Her mother was Swiss-Italian, and her father was Swedish. They were artists. Her father was a painter, and her mother was a soprano coloratura. Karla Saaranen's memories of her early childhood years were the happiest of her life. The creative young couple was popular, and their house was a meeting place for poets, musicians, actors, and other artists in the cosmopolitan city. Karla grew up speaking four languages fluently, and spent many long hours learning her favourite arias with her mother. In her father's studio, she watched him magic the blank canvases with all the colours and shapes of his passion.

Then, one day, Ischa Saaranen failed to return from an exhibition of his paintings in Germany. At close to midnight, the local police told Anna and Karla that his car had left the road during a snowstorm. He was dead. Within a year, the misery that ruined Anna Saaranen's beauty, and killed her lovely voice, finally smothered her life as well. She took an overdose of sleeping tablets. Karla was alone.

Her mother's brother had settled in America, in San Francisco.

The orphaned girl was only ten when she stood next to that stranger at her mother's grave and then travelled with him to join his family. Mario Pacelli was a big, generous-hearted bear of a man. He treated Karla with affectionate kindness and sincere respect. He welcomed her into his family as an equal in every way to his own children. He told her often that he loved her and that he hoped she would grow to love him, and to give him a part of the love for her dead parents that he knew she kept locked within her.

There was no time for that love to grow. Karla's uncle Mario died in a climbing accident, three years after she arrived in America.

Mario's widow, Penelope, took control of her life. Aunt Penny was jealous of the girl's beauty and her combative, intimidating intelligence-qualities not discernible in her own three children.
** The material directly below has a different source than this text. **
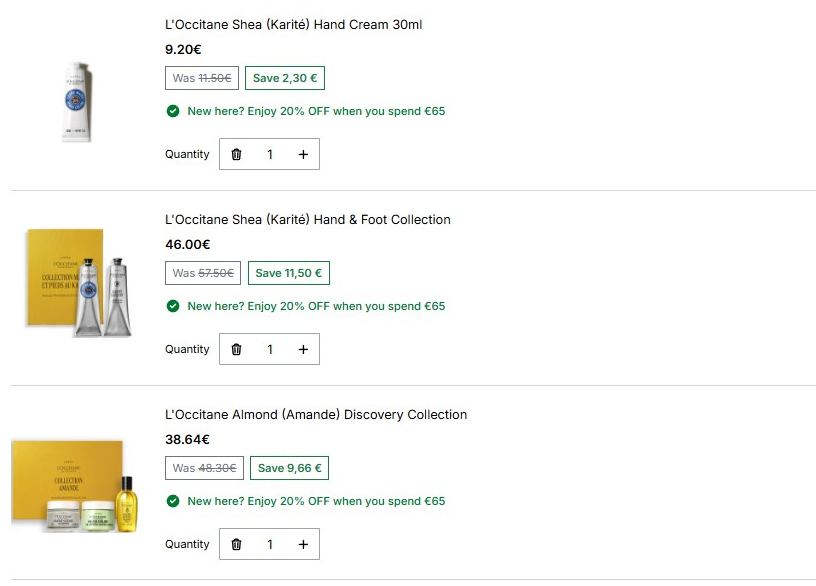
Task: Add one more Hand & Foot Collection
Action: pos(303,349)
The more brightly Karla shined, in comparison to the other children, the more her aunt hated her. There's no meanness too spiteful or too cruel, Didier once said to me, when we hate someone for all the wrong reasons. Aunt Penny deprived Karla, punished her arbitrarily, chastised and belittled her constantly, and did everything but throw the girl into the street.

Forced to provide her own money for all her needs, Karla worked after school every night at a local restaurant, and as a baby sitter on weekends. One of the fathers she worked for returned, alone and too early, on a hot summer night. He'd been to a party, and had been drinking. He was a man she'd liked, a handsome man she'd found herself fantasising about from time to time. When he crossed the room to stand near her on that sultry summer night, his attention flattered her, despite the stink of stale wine on his breath and the glazed stare in his eyes. He touched her shoulder, and she smiled. It was her last smile for a very long time.
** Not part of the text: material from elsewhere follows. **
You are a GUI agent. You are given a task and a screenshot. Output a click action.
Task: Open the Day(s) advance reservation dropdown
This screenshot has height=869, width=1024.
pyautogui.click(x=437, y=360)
No-one but Karla called it rape. He said that Karla had led him on, and Karla's aunt took his part. The fifteen-year-old orphan from Switzerland left her aunt's home, and never contacted her again. She moved to Los Angeles, where she found a job, shared an apartment with another girl, and began to make her own way. But after the rape, Karla lost the part of loving that grows in trust. Other kinds of love remained in her-friendship, compassion, sexuality-but the love that believes and trusts in the constancy of another human heart, romantic love, was lost.
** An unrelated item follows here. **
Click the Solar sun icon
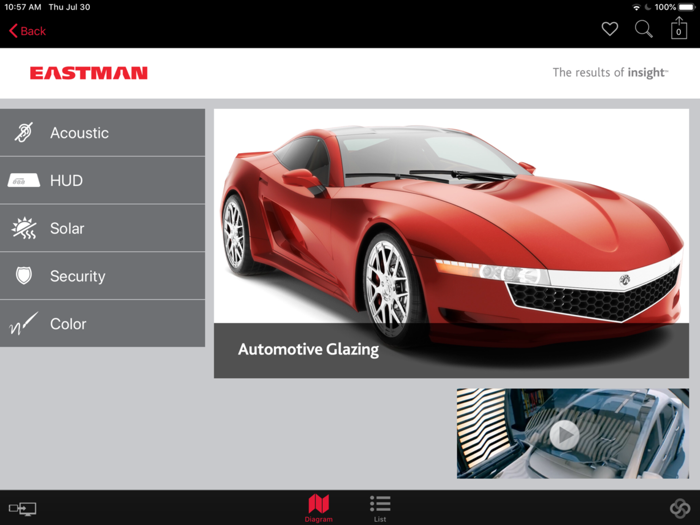 24,228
She worked, saved money, and went to night school. It was her dream to gain a place at a university-any university, anywhere- and study English and German literature. But too much in her young life had been broken, and too many loved ones had died. She couldn't complete any course of study. She couldn't remain in any job. She drifted, and she began to teach herself by reading everything that gave her hope or strength.